(Exercise directions) In the entries that follow, the first line to write out is the one containing "Task: Hide the 抗原検査陰性者数 legend series", and the last is the one containing "Open Restart options". Reproduce that stretch exactly, with nothing before or after it.
(Beginning of Provided entries)
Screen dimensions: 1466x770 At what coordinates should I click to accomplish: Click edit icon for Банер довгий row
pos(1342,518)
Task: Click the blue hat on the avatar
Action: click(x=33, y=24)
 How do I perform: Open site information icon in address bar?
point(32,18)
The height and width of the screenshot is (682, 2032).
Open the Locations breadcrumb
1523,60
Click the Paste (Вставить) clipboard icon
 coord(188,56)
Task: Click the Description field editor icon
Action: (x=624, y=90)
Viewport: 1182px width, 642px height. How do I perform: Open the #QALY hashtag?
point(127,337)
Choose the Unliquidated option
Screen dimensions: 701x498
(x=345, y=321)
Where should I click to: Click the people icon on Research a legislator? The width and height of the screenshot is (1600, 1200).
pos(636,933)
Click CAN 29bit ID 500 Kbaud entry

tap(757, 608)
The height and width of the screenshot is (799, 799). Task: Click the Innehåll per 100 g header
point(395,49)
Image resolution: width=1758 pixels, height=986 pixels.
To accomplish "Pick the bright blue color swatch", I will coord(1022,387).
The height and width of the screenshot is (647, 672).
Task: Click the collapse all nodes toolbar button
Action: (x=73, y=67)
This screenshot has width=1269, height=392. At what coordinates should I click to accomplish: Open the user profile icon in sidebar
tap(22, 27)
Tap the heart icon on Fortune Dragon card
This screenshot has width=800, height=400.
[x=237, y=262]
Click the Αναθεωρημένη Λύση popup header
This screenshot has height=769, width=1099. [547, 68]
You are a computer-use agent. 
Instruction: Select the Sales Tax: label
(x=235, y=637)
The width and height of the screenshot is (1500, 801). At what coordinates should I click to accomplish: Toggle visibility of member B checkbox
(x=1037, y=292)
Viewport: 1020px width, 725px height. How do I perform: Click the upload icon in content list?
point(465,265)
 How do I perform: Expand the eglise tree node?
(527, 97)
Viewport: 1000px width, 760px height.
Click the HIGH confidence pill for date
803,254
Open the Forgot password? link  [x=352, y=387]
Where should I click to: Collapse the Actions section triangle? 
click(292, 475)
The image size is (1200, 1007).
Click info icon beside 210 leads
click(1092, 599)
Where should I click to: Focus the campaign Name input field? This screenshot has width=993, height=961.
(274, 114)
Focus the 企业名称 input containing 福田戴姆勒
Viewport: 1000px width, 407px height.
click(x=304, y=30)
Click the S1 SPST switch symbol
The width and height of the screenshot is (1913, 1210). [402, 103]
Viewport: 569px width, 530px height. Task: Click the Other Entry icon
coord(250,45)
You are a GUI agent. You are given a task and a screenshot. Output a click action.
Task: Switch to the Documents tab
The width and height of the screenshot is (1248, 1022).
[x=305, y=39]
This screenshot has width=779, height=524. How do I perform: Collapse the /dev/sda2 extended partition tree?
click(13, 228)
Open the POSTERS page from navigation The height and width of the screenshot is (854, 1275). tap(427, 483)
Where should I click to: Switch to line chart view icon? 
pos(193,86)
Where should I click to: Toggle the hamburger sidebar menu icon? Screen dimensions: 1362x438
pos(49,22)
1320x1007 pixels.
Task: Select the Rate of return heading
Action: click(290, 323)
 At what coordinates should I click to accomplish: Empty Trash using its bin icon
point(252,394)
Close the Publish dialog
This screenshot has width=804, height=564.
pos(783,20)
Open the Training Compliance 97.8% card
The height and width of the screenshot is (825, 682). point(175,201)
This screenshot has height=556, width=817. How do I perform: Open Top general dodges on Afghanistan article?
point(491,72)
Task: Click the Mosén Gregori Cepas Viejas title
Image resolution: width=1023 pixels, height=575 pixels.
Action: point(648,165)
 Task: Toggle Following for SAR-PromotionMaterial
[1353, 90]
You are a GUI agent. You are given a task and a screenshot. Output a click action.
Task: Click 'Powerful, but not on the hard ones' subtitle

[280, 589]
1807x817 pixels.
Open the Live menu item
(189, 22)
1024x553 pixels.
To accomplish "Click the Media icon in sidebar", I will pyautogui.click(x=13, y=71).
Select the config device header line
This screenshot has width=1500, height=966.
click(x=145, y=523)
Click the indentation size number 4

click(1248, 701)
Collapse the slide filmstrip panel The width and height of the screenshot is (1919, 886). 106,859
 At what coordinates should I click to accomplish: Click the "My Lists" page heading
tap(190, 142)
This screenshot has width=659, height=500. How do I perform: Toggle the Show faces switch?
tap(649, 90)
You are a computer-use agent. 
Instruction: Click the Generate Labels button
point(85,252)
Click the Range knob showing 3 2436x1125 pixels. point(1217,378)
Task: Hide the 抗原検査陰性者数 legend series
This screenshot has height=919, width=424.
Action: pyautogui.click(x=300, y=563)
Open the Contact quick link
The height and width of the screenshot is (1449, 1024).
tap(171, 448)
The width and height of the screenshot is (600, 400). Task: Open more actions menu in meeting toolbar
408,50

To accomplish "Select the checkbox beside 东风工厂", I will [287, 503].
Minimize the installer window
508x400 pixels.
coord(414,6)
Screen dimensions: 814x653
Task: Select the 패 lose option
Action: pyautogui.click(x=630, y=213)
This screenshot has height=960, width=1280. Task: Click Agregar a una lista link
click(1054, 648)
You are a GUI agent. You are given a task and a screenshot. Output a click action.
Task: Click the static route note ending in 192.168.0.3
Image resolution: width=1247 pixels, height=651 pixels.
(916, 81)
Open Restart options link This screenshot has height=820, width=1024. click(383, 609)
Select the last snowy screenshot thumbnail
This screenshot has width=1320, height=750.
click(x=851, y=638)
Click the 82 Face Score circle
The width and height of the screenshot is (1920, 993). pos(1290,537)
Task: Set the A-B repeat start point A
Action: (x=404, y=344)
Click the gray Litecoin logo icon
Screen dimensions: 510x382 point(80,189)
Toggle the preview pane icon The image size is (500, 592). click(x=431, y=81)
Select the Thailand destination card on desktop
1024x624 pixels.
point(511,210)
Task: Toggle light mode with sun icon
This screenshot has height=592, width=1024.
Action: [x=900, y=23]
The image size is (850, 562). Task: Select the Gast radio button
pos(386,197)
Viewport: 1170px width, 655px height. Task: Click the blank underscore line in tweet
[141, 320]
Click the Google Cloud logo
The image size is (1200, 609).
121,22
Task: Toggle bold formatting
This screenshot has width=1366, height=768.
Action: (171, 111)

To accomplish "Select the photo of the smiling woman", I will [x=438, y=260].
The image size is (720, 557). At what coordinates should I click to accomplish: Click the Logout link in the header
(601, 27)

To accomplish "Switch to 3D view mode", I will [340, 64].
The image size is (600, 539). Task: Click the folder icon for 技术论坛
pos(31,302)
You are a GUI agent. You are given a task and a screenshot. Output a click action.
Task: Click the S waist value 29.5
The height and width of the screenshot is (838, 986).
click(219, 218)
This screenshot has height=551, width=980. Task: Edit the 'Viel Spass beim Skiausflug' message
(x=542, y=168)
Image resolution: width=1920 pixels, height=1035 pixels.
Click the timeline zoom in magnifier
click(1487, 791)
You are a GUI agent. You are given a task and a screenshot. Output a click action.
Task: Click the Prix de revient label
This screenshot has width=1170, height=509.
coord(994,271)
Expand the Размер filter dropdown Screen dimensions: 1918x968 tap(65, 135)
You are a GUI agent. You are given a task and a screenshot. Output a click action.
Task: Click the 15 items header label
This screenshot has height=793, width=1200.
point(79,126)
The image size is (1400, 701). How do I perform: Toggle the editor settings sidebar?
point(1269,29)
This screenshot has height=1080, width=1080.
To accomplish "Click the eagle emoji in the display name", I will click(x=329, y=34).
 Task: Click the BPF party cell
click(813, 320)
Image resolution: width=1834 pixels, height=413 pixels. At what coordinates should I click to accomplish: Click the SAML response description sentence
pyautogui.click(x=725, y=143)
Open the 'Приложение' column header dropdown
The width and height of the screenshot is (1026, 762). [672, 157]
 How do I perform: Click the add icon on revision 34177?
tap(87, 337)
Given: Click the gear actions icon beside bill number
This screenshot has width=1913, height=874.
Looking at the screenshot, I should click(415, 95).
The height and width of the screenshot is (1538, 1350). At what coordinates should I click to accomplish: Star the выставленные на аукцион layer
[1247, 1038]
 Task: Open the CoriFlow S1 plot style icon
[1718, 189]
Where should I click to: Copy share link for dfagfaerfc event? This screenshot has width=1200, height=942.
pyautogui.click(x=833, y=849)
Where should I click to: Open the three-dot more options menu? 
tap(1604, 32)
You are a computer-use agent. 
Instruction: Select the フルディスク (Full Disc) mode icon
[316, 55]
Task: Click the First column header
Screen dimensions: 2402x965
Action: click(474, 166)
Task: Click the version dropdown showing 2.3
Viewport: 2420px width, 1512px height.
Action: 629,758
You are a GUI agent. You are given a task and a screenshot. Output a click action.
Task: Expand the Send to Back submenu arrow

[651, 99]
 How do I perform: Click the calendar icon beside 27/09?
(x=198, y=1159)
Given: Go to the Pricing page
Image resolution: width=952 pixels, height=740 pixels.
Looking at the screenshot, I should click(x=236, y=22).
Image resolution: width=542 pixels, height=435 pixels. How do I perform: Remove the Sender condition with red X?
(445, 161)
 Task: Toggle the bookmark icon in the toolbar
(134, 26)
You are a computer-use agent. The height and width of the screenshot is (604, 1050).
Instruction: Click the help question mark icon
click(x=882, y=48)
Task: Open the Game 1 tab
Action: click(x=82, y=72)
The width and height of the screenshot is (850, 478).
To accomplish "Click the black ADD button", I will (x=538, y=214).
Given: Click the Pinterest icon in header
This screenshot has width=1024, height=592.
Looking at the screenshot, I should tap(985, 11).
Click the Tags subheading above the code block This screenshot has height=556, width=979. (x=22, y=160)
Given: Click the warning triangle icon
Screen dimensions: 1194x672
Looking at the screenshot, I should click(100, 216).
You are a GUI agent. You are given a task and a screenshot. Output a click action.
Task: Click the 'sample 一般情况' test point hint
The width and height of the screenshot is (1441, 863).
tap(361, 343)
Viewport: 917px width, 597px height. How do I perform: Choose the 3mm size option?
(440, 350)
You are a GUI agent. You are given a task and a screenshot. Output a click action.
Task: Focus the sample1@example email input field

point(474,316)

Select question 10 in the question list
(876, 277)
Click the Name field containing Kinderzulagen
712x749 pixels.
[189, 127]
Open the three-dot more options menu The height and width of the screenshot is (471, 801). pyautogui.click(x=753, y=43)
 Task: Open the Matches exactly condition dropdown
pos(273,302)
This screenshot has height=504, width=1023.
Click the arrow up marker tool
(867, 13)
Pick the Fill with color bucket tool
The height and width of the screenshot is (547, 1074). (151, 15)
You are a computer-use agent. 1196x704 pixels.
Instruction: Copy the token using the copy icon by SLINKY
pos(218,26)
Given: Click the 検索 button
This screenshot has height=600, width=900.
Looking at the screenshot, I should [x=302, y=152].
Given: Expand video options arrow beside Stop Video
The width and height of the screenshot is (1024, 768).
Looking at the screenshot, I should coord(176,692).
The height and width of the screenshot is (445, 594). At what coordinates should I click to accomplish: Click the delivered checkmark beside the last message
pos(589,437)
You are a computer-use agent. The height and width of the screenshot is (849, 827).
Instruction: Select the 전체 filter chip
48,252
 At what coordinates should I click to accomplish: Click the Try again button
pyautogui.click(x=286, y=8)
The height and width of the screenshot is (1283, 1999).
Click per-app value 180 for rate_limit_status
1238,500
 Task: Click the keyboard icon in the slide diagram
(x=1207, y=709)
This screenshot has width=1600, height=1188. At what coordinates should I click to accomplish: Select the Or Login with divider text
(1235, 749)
(End of Provided entries)
(Solved exercise)
Task: Hide the 抗原検査陰性者数 legend series
This screenshot has height=919, width=424.
Action: pyautogui.click(x=300, y=563)
Open the Contact quick link
The height and width of the screenshot is (1449, 1024).
tap(171, 448)
The width and height of the screenshot is (600, 400). Task: Open more actions menu in meeting toolbar
408,50

To accomplish "Select the checkbox beside 东风工厂", I will [287, 503].
Minimize the installer window
508x400 pixels.
coord(414,6)
Screen dimensions: 814x653
Task: Select the 패 lose option
Action: pyautogui.click(x=630, y=213)
This screenshot has height=960, width=1280. Task: Click Agregar a una lista link
click(1054, 648)
You are a GUI agent. You are given a task and a screenshot. Output a click action.
Task: Click the static route note ending in 192.168.0.3
Image resolution: width=1247 pixels, height=651 pixels.
(916, 81)
Open Restart options link This screenshot has height=820, width=1024. click(383, 609)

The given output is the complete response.